How FX Traders Identify the Trend
Find It and Ride It
"Don't give me timing, give me time."
-Reminiscences of a Stock Operator by Edwin Lefevre
Learning how to identify the trend is critical but what may surprise you is that trend identification is by and far the easiest skill for traders to develop. What becomes much harder is what was stated in the opening post where traders must not beat themselves before entering the market. Today's article will show you simple indicators to make sure you're giving yourself a fighting chance by only looking for trading opportunities in the direction of the trend.
A trend is a technical or chart phenomenon where a market, any market, moves in one direction with little attention paid to the opposite direction. The opening quote from the famous 90-year-old book, Reminiscences of a Stock Operator states a critical point. Time is more valuable than timing when involved in trend trading. If you look at a healthy trend, many entries may have seemed unfavorable at the time that worked out in the end. Anyone who entered as the trend began, even at what may have appeared to be a late entry at the time is better off than someone who was able to sell in the direction in the direction of the trend a few thousand pips lower.
Why FX Trends are the Most Important Trends in the Financial World
As of March 2015, the clearest trend in global markets is either EURUSD, West Texas Intermediate Crude Oil or WTI, or global equities like German Dax Index.
An enormous benefit of understanding FX trends, even if you're new to FX trading or aren't sure about trading this market is that FX trends to cause another trend or trends. One thing that only a small percentage of global market participants understand is that WTI and the German stock market, the DAX are moving the direction they are because of the direction of EURUSD.
Crude Oil is priced in USD, so the strength of the USD has accelerated the losses, the opposite event occurred in summer of 2008. On the different end of the spectrum, the German DAX has benefited wonderfully from the weak EUR rising an incredible 23% YTD, and it's only March!
Trend Trading Indicators
An often stated complaint is that most indicators are lagging. First off, of course, they are as they're calculated from historical prices and any thought on what will happen tomorrow, next week, next month or more is just a guess. Secondly, a lagging indicator is a good thing in the world of trend trading. A lagging indicator will prevent you from overreacting, which is one way that traders beat themselves with little effort from the market.

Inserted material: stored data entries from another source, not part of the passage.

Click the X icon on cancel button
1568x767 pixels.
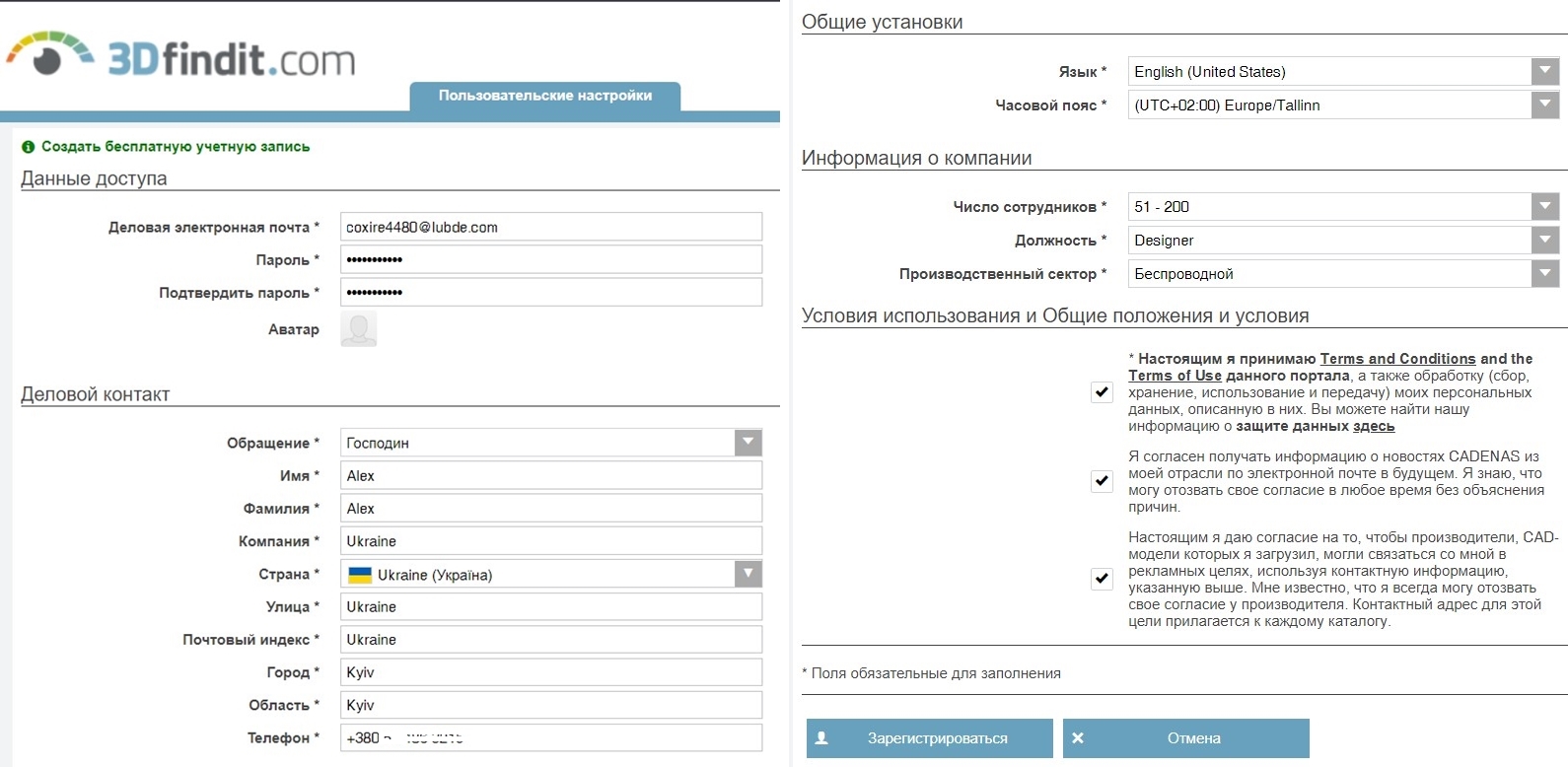pyautogui.click(x=1078, y=737)
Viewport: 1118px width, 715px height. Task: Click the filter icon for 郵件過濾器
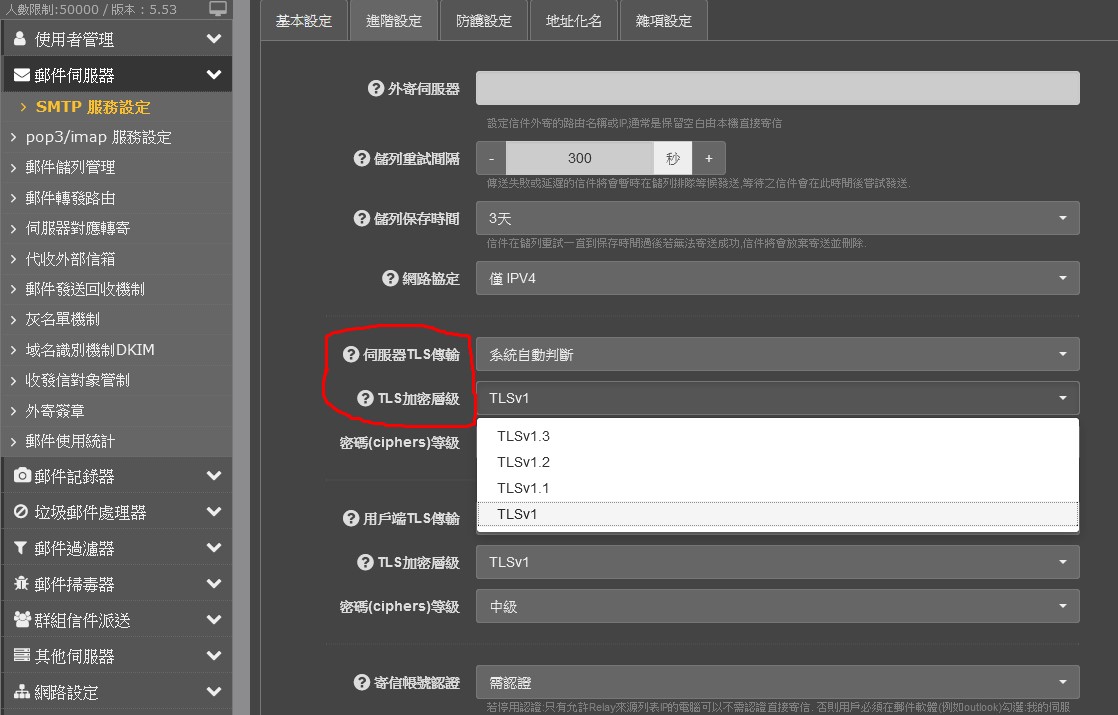(22, 548)
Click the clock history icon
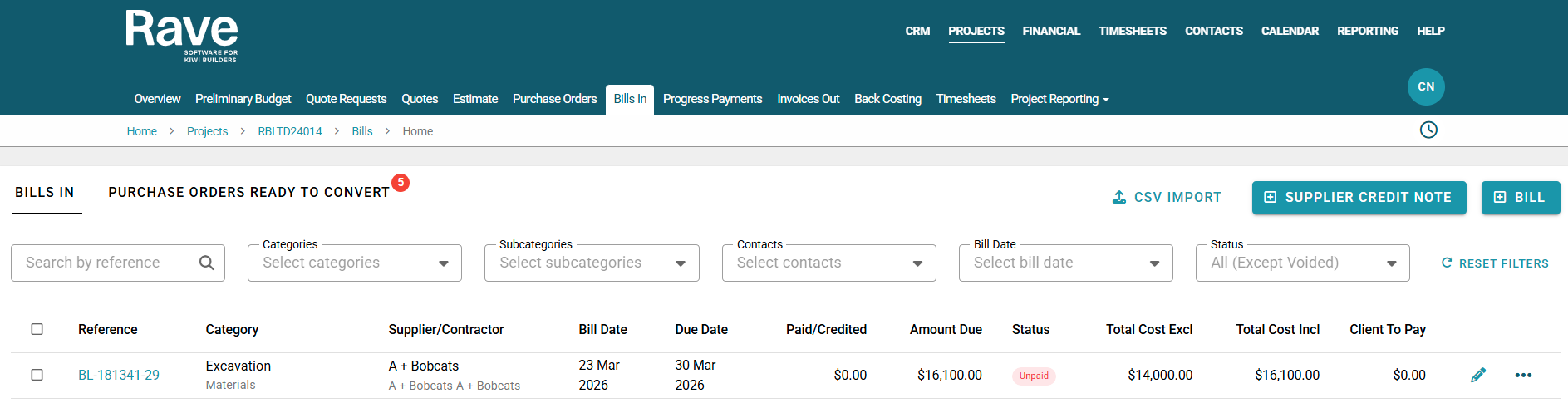The image size is (1568, 403). click(x=1428, y=130)
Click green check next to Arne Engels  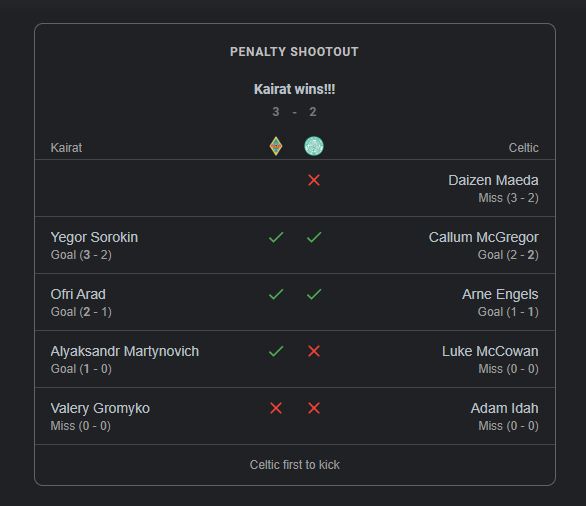pos(314,294)
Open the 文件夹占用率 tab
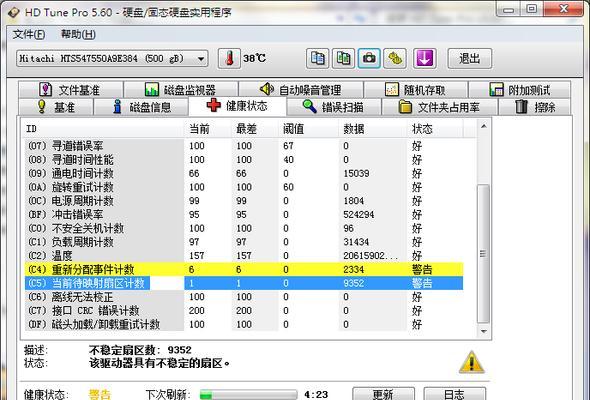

Popular indicators that traders often use to identify the trend from most to least popular are:
Moving Averages: Average price of 'n' candles which moves in the direction of the trend. A flat moving average indicates a trendless market.
Trendlines: No calculation required. A trendline is drawn off extremes in the direction of the trend so, in an uptrend, a line is drawn off higher lows and price staying above the line confirms the trend is still in play.
RSI: An oscillator that's build on the closing strength over 'n' days, usually 14. Because strong uptrends often see closes near the high, the higher value indicates a strong market.
Pivot Points: A calculated price on the chart based on prior high, low, and close. If a pivot continues to move higher then the trend is clearly higher and vice versa in a lower market.
Ichimoku: An advanced trend following indicator that helps you to see mid-points over various times. Price and similar average lines above the cloud help to show a strong trend that should not be fought.
Elliott Wave: My favorite rule-based approach to viewing markets and no indicators are required. Elliott Wave presumes that all trends move in a set of distinct and identifiable patterns.